Reproduce the entries below word for word, starting at the first line and ending with the line that contains "Action: [536, 579]", both included.

Dataset records:
========
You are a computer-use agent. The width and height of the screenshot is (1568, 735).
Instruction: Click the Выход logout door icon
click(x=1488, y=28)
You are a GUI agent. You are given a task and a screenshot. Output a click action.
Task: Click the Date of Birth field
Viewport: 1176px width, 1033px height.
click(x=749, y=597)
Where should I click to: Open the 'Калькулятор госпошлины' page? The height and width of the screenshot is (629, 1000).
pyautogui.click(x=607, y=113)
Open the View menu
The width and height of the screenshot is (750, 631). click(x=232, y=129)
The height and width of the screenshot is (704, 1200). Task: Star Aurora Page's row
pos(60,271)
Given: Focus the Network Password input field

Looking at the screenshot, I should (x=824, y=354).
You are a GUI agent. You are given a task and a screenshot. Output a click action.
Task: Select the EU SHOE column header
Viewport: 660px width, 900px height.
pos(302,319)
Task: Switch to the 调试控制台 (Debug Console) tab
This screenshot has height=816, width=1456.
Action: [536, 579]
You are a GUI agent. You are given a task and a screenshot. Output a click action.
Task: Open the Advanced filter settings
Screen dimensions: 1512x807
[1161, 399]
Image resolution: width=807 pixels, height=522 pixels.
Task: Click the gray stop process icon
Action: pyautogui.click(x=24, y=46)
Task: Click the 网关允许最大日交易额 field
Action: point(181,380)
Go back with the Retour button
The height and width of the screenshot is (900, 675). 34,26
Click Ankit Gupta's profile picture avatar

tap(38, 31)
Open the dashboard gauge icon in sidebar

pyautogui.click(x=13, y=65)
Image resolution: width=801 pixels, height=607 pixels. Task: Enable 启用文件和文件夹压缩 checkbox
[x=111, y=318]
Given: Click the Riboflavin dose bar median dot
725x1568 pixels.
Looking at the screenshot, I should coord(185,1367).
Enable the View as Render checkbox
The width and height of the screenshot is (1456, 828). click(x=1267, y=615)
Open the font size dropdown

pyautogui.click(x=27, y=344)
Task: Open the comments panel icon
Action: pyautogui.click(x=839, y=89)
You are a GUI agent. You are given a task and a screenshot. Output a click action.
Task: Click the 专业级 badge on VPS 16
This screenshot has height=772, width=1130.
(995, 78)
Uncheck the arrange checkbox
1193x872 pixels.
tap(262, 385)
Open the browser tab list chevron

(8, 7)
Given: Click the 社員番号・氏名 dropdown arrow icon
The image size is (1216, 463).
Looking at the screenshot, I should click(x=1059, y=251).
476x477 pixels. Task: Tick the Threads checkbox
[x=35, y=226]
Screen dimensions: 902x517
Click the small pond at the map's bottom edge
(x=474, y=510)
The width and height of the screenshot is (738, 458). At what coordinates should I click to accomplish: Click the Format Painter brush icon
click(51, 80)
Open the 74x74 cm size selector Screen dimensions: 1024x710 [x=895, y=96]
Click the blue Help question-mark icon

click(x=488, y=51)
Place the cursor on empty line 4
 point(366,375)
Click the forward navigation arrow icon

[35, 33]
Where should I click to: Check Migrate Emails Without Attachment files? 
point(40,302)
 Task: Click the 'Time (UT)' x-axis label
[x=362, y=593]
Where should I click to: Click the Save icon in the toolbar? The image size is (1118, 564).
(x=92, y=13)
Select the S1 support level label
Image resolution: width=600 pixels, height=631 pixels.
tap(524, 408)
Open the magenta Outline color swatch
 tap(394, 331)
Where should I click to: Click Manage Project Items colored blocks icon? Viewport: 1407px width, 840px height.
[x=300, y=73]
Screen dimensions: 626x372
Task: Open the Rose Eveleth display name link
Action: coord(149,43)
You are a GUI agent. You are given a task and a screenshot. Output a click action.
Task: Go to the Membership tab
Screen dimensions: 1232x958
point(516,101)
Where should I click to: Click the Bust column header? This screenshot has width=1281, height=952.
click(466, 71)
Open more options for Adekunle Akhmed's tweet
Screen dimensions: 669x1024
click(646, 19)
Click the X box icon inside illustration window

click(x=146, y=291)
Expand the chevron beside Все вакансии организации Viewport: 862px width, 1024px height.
========
**The solution**
You are a computer-use agent. The width and height of the screenshot is (1568, 735).
Instruction: Click the Выход logout door icon
click(x=1488, y=28)
You are a GUI agent. You are given a task and a screenshot. Output a click action.
Task: Click the Date of Birth field
Viewport: 1176px width, 1033px height.
click(x=749, y=597)
Where should I click to: Open the 'Калькулятор госпошлины' page? The height and width of the screenshot is (629, 1000).
pyautogui.click(x=607, y=113)
Open the View menu
The width and height of the screenshot is (750, 631). click(x=232, y=129)
The height and width of the screenshot is (704, 1200). Task: Star Aurora Page's row
pos(60,271)
Given: Focus the Network Password input field

Looking at the screenshot, I should (x=824, y=354).
You are a GUI agent. You are given a task and a screenshot. Output a click action.
Task: Select the EU SHOE column header
Viewport: 660px width, 900px height.
pos(302,319)
Task: Switch to the 调试控制台 (Debug Console) tab
This screenshot has height=816, width=1456.
Action: [536, 579]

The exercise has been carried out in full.